- **Task goal**
Please copy out, unchanged, the part of the records that opens with their first line and closes with the line containing "coord(123,19)", both of those lines included.
━━ Material provided ━━
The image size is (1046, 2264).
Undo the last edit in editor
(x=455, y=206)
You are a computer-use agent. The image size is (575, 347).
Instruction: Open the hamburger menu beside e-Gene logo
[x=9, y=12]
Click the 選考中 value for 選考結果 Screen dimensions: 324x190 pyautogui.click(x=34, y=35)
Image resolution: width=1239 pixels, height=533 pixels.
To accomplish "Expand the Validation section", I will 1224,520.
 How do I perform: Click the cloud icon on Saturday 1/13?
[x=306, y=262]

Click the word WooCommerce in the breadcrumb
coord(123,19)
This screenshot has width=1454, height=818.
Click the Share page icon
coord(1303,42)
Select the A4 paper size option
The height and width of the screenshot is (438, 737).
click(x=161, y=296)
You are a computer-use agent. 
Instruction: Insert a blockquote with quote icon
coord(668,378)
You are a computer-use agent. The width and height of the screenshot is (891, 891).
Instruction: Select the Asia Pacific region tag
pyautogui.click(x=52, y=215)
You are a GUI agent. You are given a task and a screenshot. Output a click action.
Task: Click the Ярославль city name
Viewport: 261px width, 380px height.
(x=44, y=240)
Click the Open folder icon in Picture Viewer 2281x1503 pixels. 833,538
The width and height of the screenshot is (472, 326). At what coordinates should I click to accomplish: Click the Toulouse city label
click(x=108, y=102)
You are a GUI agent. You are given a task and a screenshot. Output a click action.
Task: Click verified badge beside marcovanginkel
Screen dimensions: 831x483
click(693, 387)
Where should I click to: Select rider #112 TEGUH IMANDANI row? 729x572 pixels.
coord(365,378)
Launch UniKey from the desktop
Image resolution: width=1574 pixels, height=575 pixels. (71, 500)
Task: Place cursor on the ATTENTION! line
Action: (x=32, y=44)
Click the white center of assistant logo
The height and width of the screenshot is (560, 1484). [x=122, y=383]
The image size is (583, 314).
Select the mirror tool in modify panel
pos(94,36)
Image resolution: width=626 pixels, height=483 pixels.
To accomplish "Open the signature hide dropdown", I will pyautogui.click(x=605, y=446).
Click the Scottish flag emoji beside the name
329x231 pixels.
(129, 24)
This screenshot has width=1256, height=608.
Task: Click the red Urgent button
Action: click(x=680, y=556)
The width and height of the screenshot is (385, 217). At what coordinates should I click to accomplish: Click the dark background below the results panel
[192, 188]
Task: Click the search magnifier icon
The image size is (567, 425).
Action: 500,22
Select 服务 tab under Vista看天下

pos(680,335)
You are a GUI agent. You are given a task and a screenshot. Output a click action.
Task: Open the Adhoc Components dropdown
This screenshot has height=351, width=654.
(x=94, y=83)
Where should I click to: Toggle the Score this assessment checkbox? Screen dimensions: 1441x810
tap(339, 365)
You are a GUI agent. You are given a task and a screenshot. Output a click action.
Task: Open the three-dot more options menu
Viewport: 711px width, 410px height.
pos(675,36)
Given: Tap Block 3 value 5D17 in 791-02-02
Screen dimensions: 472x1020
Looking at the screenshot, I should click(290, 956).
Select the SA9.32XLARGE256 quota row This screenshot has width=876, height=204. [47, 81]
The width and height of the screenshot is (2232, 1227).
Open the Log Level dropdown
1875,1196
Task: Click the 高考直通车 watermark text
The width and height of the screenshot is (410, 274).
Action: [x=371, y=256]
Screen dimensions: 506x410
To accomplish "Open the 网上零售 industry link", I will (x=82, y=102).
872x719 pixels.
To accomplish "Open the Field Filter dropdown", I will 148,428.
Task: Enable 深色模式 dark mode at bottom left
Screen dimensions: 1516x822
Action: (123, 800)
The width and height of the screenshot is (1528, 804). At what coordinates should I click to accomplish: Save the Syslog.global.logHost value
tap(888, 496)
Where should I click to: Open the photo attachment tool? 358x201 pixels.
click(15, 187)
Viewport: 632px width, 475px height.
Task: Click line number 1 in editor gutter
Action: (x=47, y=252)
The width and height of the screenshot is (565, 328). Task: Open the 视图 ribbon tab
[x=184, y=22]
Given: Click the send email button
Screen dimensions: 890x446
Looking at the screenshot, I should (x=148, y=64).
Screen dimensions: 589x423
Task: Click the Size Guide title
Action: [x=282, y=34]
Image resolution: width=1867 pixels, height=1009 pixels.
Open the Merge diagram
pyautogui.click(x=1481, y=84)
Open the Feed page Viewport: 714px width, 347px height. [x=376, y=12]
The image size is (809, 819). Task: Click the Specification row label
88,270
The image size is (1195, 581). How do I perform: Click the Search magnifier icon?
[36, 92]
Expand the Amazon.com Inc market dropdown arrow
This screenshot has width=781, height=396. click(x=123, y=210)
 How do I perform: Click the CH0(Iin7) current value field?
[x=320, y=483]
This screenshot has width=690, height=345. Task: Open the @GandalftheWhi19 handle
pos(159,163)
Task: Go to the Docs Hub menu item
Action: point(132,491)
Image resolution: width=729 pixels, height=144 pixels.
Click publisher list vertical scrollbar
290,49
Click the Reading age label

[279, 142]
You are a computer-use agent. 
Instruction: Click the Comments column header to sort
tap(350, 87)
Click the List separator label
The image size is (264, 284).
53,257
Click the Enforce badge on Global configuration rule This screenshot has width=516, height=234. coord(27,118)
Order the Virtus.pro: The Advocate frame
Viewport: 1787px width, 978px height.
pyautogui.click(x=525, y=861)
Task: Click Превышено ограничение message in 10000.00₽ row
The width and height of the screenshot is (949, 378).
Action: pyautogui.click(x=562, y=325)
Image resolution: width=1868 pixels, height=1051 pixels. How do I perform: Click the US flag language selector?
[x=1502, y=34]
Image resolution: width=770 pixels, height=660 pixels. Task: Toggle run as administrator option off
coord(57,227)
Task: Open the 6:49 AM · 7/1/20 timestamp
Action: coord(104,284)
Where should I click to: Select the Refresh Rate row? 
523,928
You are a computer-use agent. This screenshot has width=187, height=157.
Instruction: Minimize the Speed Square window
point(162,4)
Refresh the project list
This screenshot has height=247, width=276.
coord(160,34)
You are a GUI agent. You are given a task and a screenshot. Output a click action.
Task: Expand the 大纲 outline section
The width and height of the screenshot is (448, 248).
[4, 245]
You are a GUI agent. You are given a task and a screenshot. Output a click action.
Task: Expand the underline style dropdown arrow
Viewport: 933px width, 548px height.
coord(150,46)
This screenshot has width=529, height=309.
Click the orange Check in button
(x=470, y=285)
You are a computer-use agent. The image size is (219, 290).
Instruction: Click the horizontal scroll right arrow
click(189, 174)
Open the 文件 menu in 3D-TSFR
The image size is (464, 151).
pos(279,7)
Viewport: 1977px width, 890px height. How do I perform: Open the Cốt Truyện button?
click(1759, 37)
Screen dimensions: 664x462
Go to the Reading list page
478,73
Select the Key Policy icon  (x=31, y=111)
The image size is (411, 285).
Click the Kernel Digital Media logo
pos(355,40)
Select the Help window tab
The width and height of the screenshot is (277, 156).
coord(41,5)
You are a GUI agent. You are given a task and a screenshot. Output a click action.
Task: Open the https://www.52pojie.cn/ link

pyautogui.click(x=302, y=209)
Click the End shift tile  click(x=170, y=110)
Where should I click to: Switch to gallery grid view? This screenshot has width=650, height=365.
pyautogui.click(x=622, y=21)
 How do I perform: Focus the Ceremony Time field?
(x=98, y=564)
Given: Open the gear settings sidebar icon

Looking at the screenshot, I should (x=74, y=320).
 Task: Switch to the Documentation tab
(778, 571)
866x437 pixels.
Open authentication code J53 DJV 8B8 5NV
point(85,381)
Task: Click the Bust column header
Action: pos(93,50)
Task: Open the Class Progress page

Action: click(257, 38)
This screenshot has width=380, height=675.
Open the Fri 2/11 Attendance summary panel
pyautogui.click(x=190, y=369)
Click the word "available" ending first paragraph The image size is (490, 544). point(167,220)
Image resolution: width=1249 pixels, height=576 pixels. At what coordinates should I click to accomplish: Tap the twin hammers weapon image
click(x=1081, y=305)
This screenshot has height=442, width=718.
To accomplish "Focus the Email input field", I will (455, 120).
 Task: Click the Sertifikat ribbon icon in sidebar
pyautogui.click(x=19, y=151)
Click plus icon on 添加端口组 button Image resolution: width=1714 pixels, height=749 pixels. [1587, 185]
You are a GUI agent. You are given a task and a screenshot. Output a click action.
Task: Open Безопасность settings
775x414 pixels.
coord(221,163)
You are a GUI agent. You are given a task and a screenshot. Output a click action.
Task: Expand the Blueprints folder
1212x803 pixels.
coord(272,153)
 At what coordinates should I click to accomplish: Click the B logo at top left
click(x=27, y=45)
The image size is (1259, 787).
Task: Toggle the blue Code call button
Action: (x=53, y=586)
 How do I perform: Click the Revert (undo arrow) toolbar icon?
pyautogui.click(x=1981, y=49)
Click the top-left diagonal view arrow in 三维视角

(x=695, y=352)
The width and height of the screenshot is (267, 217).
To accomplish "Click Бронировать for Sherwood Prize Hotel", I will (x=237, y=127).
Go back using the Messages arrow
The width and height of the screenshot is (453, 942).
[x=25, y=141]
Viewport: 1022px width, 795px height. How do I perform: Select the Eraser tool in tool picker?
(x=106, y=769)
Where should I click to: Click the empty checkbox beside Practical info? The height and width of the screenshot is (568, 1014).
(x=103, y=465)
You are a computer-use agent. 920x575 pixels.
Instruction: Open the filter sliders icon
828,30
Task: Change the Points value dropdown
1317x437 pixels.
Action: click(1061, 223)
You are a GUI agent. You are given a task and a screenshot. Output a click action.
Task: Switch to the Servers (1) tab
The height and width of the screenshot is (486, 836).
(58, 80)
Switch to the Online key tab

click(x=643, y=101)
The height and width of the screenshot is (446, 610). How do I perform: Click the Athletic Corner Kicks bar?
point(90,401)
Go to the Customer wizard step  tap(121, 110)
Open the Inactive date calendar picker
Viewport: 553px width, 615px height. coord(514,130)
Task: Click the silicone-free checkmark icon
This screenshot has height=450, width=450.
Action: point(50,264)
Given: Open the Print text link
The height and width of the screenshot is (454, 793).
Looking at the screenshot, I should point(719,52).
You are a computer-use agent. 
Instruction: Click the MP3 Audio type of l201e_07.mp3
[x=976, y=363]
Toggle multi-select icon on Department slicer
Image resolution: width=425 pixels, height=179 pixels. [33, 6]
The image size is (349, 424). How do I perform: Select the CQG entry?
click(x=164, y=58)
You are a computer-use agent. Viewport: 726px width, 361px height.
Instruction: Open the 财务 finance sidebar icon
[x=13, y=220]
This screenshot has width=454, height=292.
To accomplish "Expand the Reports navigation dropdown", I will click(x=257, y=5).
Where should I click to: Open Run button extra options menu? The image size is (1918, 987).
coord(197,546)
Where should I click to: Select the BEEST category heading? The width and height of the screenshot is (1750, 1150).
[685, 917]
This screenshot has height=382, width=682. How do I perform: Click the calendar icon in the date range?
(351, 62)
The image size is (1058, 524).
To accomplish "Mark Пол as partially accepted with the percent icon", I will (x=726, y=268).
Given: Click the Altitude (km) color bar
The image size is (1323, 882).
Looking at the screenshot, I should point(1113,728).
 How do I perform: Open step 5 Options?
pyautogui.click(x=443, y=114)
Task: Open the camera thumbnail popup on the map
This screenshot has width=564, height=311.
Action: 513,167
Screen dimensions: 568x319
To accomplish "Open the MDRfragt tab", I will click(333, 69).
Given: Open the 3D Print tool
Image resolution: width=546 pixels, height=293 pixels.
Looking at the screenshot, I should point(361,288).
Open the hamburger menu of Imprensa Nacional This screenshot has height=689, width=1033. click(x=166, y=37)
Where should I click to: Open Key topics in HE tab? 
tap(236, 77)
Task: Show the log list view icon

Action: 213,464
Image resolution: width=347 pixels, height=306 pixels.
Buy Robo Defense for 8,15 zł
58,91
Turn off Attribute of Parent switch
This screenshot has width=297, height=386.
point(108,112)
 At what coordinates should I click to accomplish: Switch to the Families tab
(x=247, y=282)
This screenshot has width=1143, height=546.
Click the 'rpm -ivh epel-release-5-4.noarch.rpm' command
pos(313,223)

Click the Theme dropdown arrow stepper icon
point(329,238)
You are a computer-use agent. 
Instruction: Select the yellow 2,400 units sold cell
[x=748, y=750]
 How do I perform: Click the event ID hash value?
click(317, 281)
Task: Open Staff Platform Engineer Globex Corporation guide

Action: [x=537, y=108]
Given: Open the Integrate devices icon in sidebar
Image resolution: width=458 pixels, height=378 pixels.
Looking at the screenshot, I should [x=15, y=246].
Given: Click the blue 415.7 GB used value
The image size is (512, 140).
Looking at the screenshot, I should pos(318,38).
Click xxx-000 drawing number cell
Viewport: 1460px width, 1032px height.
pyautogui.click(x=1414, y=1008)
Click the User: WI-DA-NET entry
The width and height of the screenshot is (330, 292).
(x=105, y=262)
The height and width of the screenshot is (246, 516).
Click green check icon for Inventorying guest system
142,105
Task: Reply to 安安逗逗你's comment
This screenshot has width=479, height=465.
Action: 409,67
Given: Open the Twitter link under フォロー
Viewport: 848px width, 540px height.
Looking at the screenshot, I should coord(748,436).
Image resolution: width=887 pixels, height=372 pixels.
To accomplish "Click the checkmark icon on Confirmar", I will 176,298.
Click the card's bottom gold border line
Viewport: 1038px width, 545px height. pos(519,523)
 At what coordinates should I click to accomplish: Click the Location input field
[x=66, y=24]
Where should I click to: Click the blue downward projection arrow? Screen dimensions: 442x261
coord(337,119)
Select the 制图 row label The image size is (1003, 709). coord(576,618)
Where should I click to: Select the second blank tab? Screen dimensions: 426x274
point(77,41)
━━━
- **Complete answer**
The image size is (1046, 2264).
Undo the last edit in editor
(x=455, y=206)
You are a computer-use agent. The image size is (575, 347).
Instruction: Open the hamburger menu beside e-Gene logo
[x=9, y=12]
Click the 選考中 value for 選考結果 Screen dimensions: 324x190 pyautogui.click(x=34, y=35)
Image resolution: width=1239 pixels, height=533 pixels.
To accomplish "Expand the Validation section", I will 1224,520.
 How do I perform: Click the cloud icon on Saturday 1/13?
[x=306, y=262]

Click the word WooCommerce in the breadcrumb
coord(123,19)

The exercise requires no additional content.